Личный друг Слащова и его начальник штаба полковник Генерального штаба Владимир Фёдорович Фролов, сохранивший до самой своей смерти (он недавно умер в Югославии) братскую любовь к своему другу и глубокую веру в своего начальника, рассказывал мне, что самой сильной, может быть, стороной натуры генерала Слащова было то, что при нём было совершенно немыслимо какое-либо «окружение», влияющее на ход дела, немыслимы были при Слащове ни деникинский генерал Романовский, ни тем более врангелевский Павлуша Шатилов; не потерпел бы Слащов и той паутины генеральских интриг, заговоров и распрей, которую терпеливо и долгое время выносил Деникин».

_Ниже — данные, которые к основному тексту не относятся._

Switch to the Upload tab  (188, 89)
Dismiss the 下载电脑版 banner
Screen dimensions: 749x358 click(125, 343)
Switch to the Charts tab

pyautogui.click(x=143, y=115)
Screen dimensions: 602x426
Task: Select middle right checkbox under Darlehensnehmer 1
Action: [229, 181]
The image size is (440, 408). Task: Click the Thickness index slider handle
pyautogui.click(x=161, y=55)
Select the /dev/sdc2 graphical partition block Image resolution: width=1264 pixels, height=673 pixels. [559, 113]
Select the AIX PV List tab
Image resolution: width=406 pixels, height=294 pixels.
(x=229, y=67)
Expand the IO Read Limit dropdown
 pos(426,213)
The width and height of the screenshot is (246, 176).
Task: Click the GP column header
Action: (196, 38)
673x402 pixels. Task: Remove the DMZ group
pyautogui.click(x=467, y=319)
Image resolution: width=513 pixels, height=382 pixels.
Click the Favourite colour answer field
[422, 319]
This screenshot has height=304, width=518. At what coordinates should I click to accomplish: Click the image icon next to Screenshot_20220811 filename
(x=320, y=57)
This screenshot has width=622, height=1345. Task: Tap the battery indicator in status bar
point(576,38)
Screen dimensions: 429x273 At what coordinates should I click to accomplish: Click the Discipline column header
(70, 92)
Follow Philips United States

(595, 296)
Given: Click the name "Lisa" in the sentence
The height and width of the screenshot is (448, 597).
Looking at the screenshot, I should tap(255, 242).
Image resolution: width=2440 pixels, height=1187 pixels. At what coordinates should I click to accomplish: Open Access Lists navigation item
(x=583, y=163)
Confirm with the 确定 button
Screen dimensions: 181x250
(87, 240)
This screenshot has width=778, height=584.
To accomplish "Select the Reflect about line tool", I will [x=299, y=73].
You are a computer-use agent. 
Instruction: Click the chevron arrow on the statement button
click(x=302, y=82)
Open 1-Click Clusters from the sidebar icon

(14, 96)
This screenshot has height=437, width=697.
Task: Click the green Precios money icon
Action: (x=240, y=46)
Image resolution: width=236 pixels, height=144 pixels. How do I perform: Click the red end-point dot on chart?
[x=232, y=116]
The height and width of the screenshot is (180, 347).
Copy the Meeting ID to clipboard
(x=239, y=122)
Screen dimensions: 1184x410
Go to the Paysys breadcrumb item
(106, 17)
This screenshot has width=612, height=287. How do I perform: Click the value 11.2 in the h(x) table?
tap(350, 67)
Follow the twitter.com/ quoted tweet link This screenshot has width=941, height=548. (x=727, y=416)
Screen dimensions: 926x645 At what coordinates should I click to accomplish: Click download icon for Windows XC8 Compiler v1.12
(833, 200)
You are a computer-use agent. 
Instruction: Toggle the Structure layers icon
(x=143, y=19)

Очень мало строк в своём очерке генерал Аверьянов посвятил второй, и последней жене Слащёва, однако из рассказанного им вполне достаточно, чтобы понять, какая это была женщина:
«Не любил Слащов оставаться сколько-нибудь продолжительное время в тылу даже раненым. Так и теперь тяжело раненный тремя пулями, он прибыл лечиться на фронт, почти на самые позиции. Как и всегда, прибыл на фронт никого не оповещая, и расположился в избе ближайшего селения. Никто, кроме доктора и сестры милосердия, даже точно не знали, какую избу занимает раненый Слащов. Между тем пришлось отступать с позиции, и селение, в котором расположился Слащов, оказалось в районе расположения красных. Спасла Слащова молоденькая сестра милосердия, бывшая при гвардейском отряде, т. к. была сестрой служившего в этом отряде гвардейского офицера. Она верхом отправилась в селение, в котором лежал Слащов, метавшийся в то время в жару и беспамятстве, взвалила при помощи крестьян раненого на лошадь и на той же лошади прискакала с раненым к гвардейскому отряду. Эта сестра милосердия неотлучно оставалась при боровшемся со смертью Слащове и выходила его. Вскоре после выздоровления Слащов женился на спасшей ему жизнь сестре милосердия. Его первый брак не был счастлив. Эта же вторая его жена вполне подходила к нему: под видом ординарца (из вольноопределяющихся) Никиты она безотлучно находилась при Слащове и сопровождала его и в бою и под огнём».
О Нине Николаевне Нечволодовой действительно известно очень мало. Родилась она в 1899 году. Добровольцем ушла на фронт Первой мировой войны. Унтер-офицером с двумя георгиевскими крестами участвовала в Брусиловском прорыве. В 1918-м она вступает в казачий отряд Шкуро, где начальником штаба был Яков Александрович Слащёв. Родной брат Нины, белый офицер, до конца 1919 года находился на нелегальном положении в Тверской области. В Грозном ему удалось сорвать мятеж красных под началом Н.Ф. Гикало.